STATED TASK: In the passage on choosing a programming language, how many members of the eight-person team are comfortable using Java?

Lot of people ask me what language would I chose for implementing software. The question here is not related to language. I have learnt that one should not focus merely on the language (C++ vs. Python). Each of these language has their own role and when implemented rightly can yield a useful abstraction called “software”.
I would like to emphasise that the gory feature of abstractions in C++ vs. that of Python is REALLY uncalled for and should not really be a hinder between you and your target application. What I mean by this is that, say you are in a team of 8 team person developing the next big business suite application. If 7 people are comfortable using Java, and can develop a prototype within 2 weeks, would you invest your time teaching them C++ (Only 1 person is proficient in C++)? Probably the answer is NO and in that case, your team would happily chose Java as the implementation language and move on with it.

Stored data:

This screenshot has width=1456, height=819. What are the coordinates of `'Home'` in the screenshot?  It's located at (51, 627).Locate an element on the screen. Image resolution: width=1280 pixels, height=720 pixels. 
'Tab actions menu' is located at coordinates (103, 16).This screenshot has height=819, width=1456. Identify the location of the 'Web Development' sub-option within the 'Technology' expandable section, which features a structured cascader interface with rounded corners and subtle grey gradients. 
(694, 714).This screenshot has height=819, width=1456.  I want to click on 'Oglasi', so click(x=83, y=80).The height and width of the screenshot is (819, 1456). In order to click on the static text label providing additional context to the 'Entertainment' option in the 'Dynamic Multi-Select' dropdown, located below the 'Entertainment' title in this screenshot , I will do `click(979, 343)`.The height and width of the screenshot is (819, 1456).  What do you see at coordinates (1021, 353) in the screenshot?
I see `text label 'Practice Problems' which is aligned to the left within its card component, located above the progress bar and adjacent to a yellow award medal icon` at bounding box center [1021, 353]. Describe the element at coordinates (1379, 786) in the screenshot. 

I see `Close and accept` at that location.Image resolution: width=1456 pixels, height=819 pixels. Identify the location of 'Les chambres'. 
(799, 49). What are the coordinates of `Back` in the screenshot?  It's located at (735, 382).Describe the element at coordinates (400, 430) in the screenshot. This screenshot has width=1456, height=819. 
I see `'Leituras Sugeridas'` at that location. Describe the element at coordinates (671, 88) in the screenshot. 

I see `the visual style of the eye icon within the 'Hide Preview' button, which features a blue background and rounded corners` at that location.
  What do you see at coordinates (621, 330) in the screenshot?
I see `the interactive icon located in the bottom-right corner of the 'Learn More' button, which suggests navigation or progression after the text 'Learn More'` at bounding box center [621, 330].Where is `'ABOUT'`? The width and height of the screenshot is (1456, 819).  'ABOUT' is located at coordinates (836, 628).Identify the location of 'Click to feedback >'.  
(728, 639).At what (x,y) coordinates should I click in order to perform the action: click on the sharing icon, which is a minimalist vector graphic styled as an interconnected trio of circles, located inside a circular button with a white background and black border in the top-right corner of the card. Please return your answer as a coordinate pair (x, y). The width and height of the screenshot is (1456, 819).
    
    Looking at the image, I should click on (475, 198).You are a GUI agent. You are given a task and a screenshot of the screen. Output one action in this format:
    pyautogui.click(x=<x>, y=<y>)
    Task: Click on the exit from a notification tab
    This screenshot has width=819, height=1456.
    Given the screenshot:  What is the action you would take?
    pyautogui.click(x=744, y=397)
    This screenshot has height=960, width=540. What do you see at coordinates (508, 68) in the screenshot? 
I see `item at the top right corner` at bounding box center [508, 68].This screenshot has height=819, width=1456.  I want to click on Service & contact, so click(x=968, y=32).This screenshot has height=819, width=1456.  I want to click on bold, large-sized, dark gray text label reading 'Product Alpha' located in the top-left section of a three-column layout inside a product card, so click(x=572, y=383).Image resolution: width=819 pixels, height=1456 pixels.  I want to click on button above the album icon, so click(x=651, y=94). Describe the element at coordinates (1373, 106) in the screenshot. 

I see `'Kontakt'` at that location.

TASK SOLUTION: Seven of the eight team members are comfortable using Java.